[A block of data]
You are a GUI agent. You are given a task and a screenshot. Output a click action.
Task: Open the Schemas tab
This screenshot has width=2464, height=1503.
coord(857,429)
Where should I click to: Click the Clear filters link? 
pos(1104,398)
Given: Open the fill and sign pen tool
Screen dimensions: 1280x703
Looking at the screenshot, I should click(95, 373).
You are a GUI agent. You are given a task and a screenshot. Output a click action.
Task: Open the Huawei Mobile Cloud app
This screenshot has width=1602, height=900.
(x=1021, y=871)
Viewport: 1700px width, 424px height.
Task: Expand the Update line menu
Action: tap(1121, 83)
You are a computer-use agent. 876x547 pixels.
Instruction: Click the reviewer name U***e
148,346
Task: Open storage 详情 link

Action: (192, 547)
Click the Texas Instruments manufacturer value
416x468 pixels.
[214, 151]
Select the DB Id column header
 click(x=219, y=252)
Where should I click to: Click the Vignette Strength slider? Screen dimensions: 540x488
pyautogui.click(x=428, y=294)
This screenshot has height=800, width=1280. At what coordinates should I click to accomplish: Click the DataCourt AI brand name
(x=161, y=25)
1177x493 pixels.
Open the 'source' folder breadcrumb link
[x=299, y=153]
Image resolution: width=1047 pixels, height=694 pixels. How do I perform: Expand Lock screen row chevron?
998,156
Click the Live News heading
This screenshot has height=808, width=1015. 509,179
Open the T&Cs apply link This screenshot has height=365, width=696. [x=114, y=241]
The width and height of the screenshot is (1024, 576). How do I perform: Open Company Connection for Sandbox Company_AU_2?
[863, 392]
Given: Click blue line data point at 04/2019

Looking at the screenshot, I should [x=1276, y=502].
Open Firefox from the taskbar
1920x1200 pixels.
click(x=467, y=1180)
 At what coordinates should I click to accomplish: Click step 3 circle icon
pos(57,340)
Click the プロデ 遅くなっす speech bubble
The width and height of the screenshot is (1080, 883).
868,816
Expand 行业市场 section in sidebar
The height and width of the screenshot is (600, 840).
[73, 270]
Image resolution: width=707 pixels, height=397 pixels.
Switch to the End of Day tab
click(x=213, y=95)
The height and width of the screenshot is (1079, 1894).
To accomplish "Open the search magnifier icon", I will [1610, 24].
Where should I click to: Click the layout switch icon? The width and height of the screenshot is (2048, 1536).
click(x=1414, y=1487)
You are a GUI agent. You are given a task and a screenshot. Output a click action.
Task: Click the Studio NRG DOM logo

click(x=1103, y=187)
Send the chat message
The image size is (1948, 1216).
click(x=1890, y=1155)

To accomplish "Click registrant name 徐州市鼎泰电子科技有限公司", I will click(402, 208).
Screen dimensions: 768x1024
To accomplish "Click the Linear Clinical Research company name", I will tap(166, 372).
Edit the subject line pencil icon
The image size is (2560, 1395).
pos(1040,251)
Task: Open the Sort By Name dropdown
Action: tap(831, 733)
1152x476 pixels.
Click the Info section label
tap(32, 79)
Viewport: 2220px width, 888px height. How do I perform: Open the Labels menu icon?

Your goal:
Quote the lines of the listing between the line holding "Where should I click to: Click the layout" and the line holding "will click(402, 208).", inclusive.

Exercise output:
Where should I click to: Click the layout switch icon? The width and height of the screenshot is (2048, 1536).
click(x=1414, y=1487)
You are a GUI agent. You are given a task and a screenshot. Output a click action.
Task: Click the Studio NRG DOM logo

click(x=1103, y=187)
Send the chat message
The image size is (1948, 1216).
click(x=1890, y=1155)

To accomplish "Click registrant name 徐州市鼎泰电子科技有限公司", I will click(402, 208).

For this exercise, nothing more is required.